"No soy compositor, pero tenga la seguridad de que no me engañó", le diría Udaeta al Figueredo tras llamarlo a contar por el desacato decibélico. Pero el abogado, satisfecho de haberse salido con la suya, fingiría una inocencia galileiana y seguiría moviendo sin embargo sus neuronas, en busca de los verbos precisos con que acompañar esta Marsellesa cubana a la hora de los mameyes.

Esa hora dichosa lo sorprendió montado a caballo, un 20 de octubre de urgente triunfo mambí. Los bayameses, primeros cubanos en ganarse a golpe de machete el derecho de gobernarse a sí mismos, le rodearon cual frenético club de fans con un reclamo impostergable: "¡la letra, la letra!". Y el autor tuvo que improvisar con las riendas en una mano y el corazón en la otra, porque a fin de cuentas, si la ciudad era libre, qué necesidad había de callarse.
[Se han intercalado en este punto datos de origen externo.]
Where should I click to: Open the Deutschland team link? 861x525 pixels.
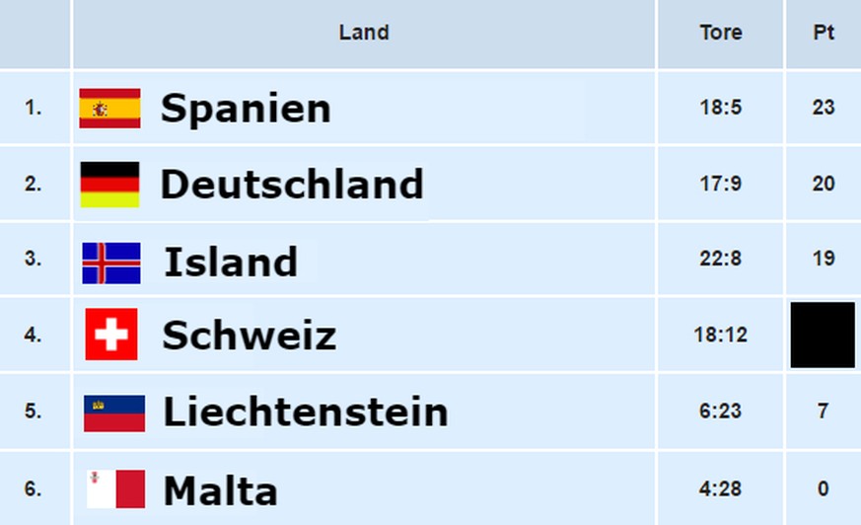(292, 185)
Así habló por vez primera La Bayamesa, y le dijo a los cubanos cosas tremendas como que vivir en cadenas es deshonroso si se tiene las fuerzas para luchar y si suena un clarín, al menos uno. Espantó con su canto el miedo a una muerte que no lo es, porque el orgullo de la tierra madre que recoge tus huesos te hace imperecedero. Espoleó la conciencia de una nación donde el machete se hizo para darle uso.

Cuba y sus hijos sanguíneos no podrían haber cantado otra cosa. A un pueblo cuyo oficio más constante es "la lucha" no le pegaba otro himno que no fuese guerrero, hechao' pa lante, guapo y noble a una vez. Un himno como el cubano, que se manda y se zumba.

Parida al galope, esta rienda sonora ha sido siempre para azuzar, para lanzarse; como nosotros, sabe poco de frenos y de desentendimientos para con esa madre a quien llamamos Patria.